Q2. How does the MinHash algorithm efficiently detect near-duplicates in a large text corpus?

Answer: Documents are represented as shingle (n-gram) sets, then compressed to fixed-length MinHash signatures that approximate Jaccard similarity. LSH groups similar signatures into the same bucket, so only candidate pairs need precise comparison.

Explanation: Direct Jaccard similarity between all pairs requires O(N^2) comparisons. MinHash represents each document as k hash minimums. Two signatures' agreement rate is an unbiased estimator of Jaccard similarity. LSH further reduces comparisons to near O(N) by only comparing documents that hash to the same bucket, making corpus-scale deduplication tractable.

Q3. How does Grouped Query Attention (GQA) reduce inference memory compared to Multi-Head Attention?

Answer: GQA uses fewer Key/Value heads than Query heads. Since the KV cache scales with the number of KV heads (not Query heads), the cache is reduced by a factor of KV heads / Query heads.

Explanation: During autoregressive inference, all previous tokens' Keys and Values must be cached. With MHA, the cache size is batch_size x seq_len x num_heads x head_dim x 2. GQA with G KV heads (G < H query heads) reduces cache to G/H of MHA. Llama 3 8B (H=32 query heads, G=8 KV heads) uses 1/4 the KV cache of equivalent MHA.

Q4. Why is RoPE (Rotary Position Embedding) better suited for long-context extrapolation than absolute positional embeddings?

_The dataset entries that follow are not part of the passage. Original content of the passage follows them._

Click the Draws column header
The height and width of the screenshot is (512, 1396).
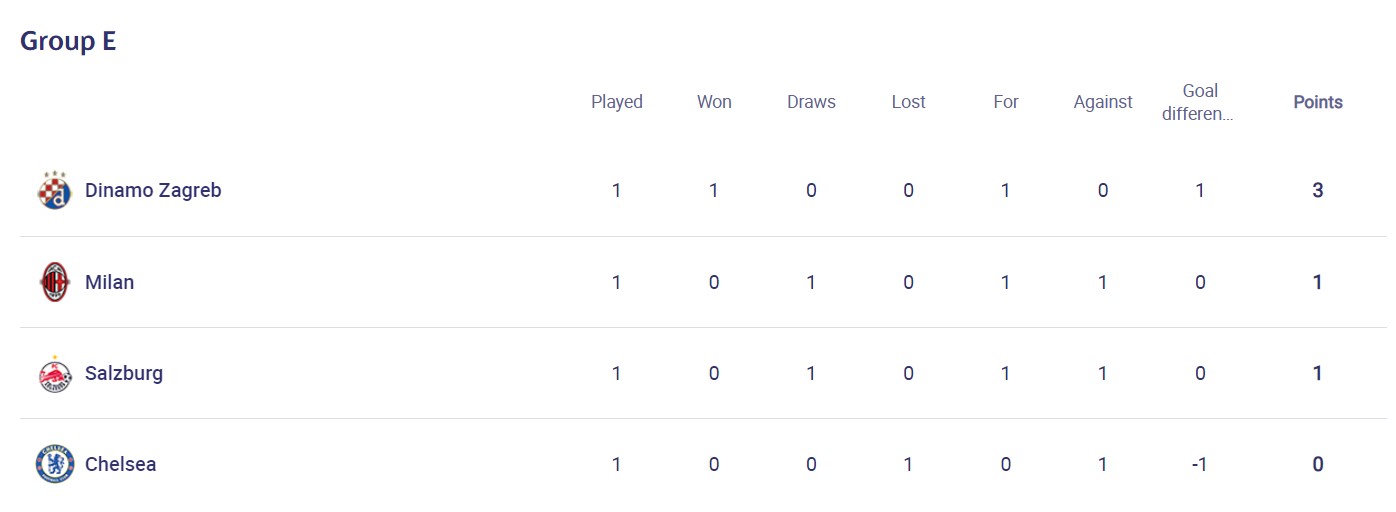pos(811,102)
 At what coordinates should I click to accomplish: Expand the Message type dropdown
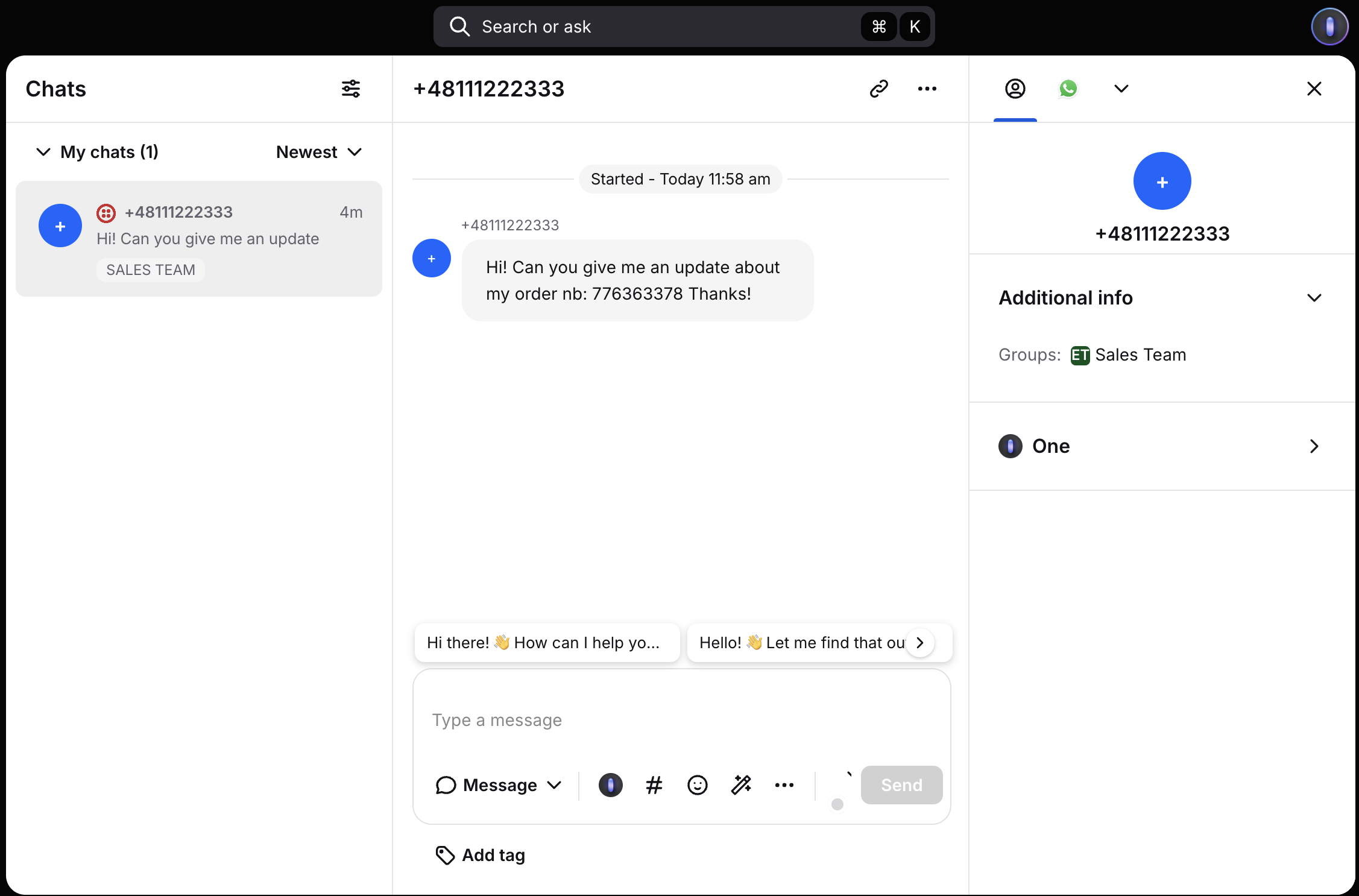pyautogui.click(x=498, y=784)
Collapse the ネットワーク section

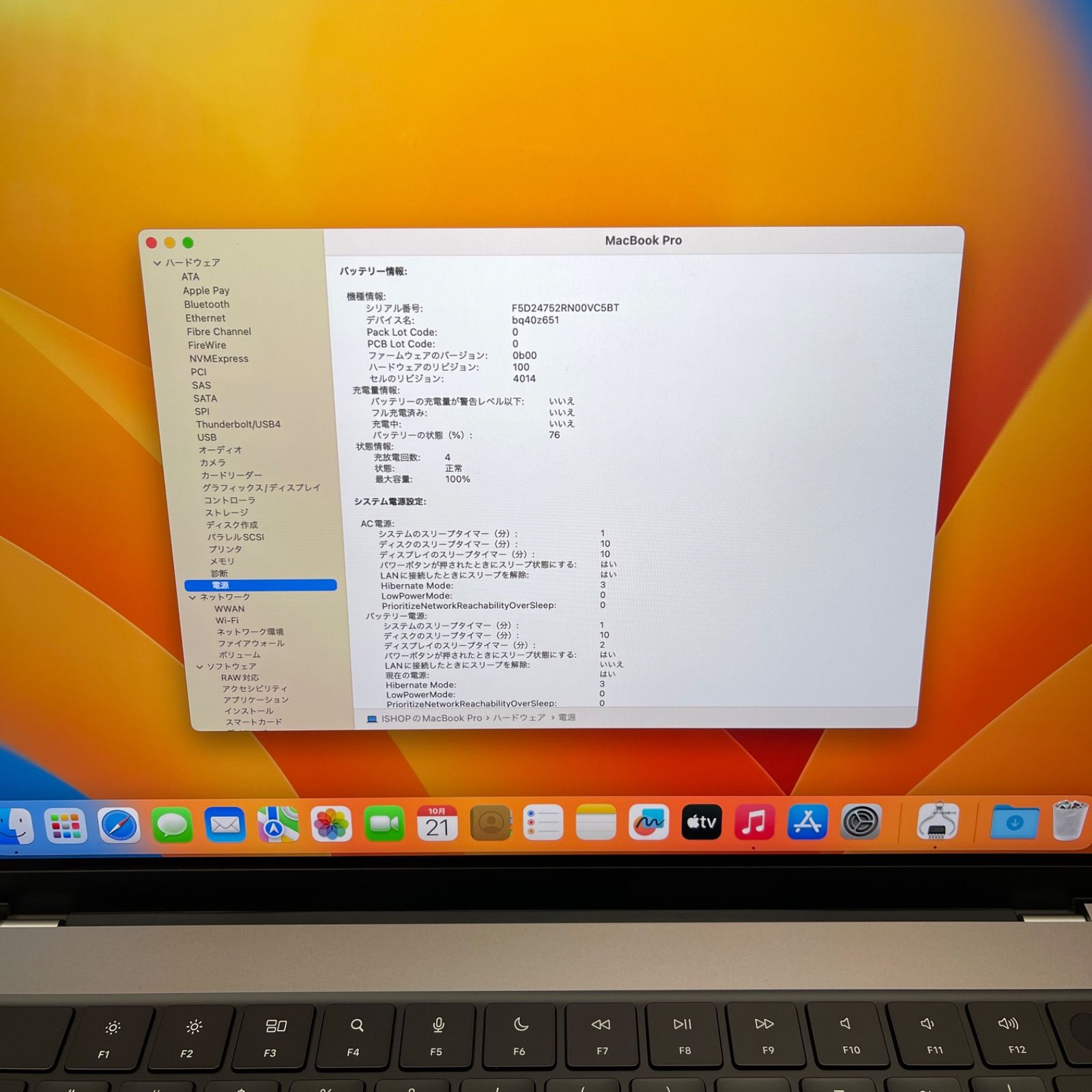coord(192,597)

Answer: RoPE makes attention scores a function of relative position (m-n) rather than absolute positions. This means the model generalizes to position offsets it has not seen during training, enabling length extrapolation.

Explanation: Absolute positional embeddings (sinusoidal or learned) are added to token embeddings at specific indices. Positions beyond the training length are out-of-distribution. RoPE applies rotation matrices to Q and K such that their dot product depends only on the difference between their positions. Extensions like YaRN and LongRoPE leverage this property to extend context windows from 4K to 128K+ tokens with minimal fine-tuning.

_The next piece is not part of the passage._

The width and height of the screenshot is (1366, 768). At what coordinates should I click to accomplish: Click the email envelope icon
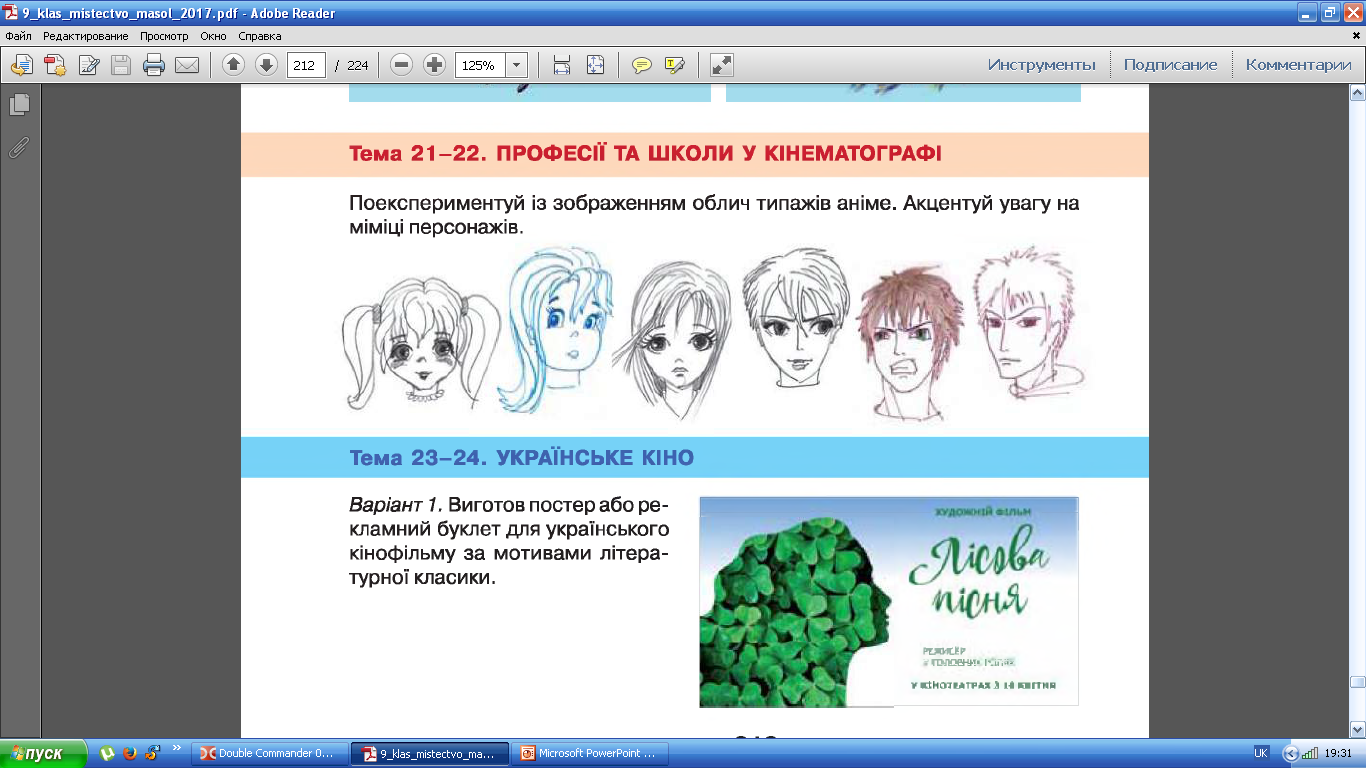(x=187, y=65)
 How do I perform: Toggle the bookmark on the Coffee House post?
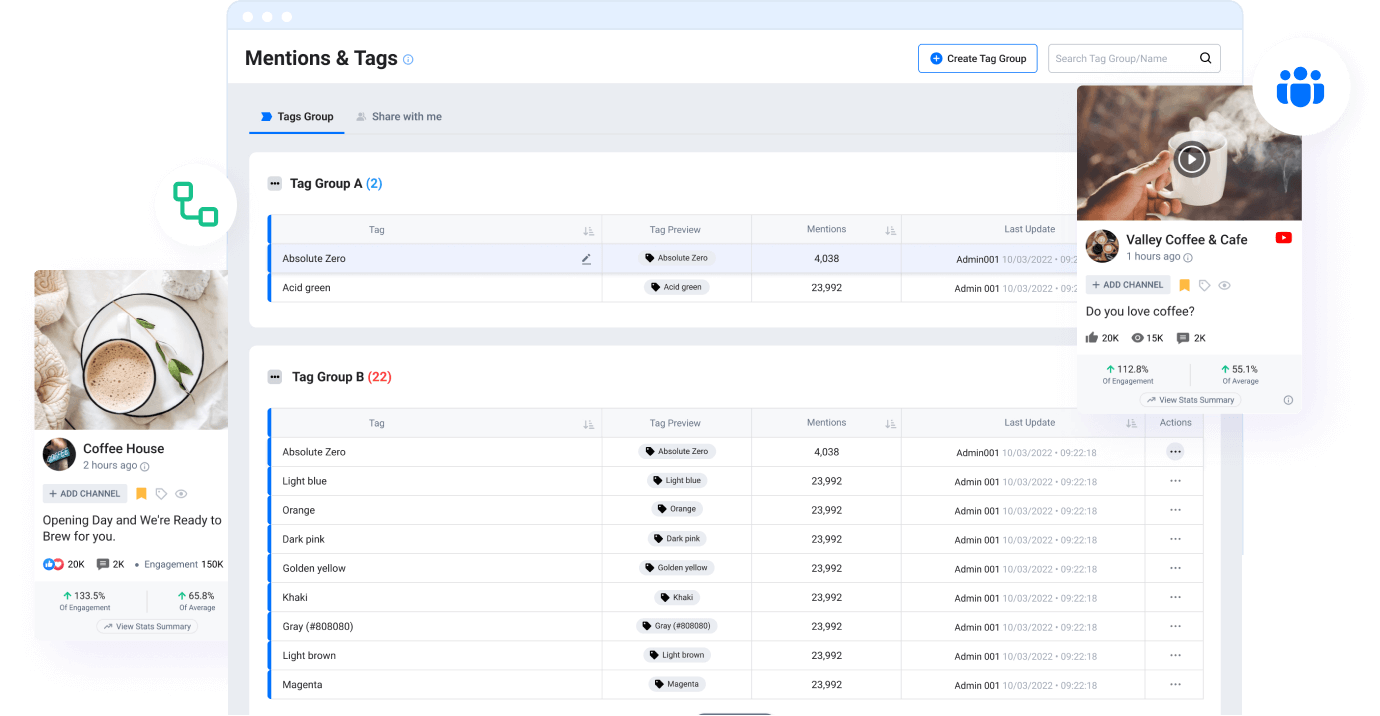pyautogui.click(x=141, y=493)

Q5. Why is a load balancing loss necessary in MoE expert routing?

Answer: Without it, the router collapses to always choosing the same expert (expert collapse). That expert improves most, gets selected more, and the cycle repeats — other experts receive no gradients and remain undertrained.

Explanation: The router's softmax produces expert selection probabilities. Even with uniform initialization, a positive feedback loop causes one or a few experts to dominate. Load balancing loss adds an auxiliary penalty when the distribution of tokens to experts is uneven. The loss term equals num_experts times the sum of (expert fraction) times (average routing probability), encouraging a uniform distribution and ensuring all experts are adequately trained.


Conclusion

LLM pretraining is where theoretical scaling laws, practical data engineering, and systems optimization intersect. Chinchilla proved mathematically that "bigger is not always better" — data efficiency matters as much as parameter count. Flash Attention and GQA made large-scale training and deployment economically feasible. DeepSeek-V3 demonstrated that MoE architecture combined with efficient implementation can achieve frontier performance at a fraction of the cost. The concepts in this guide form the foundation for understanding and conducting LLM pretraining experiments at any scale.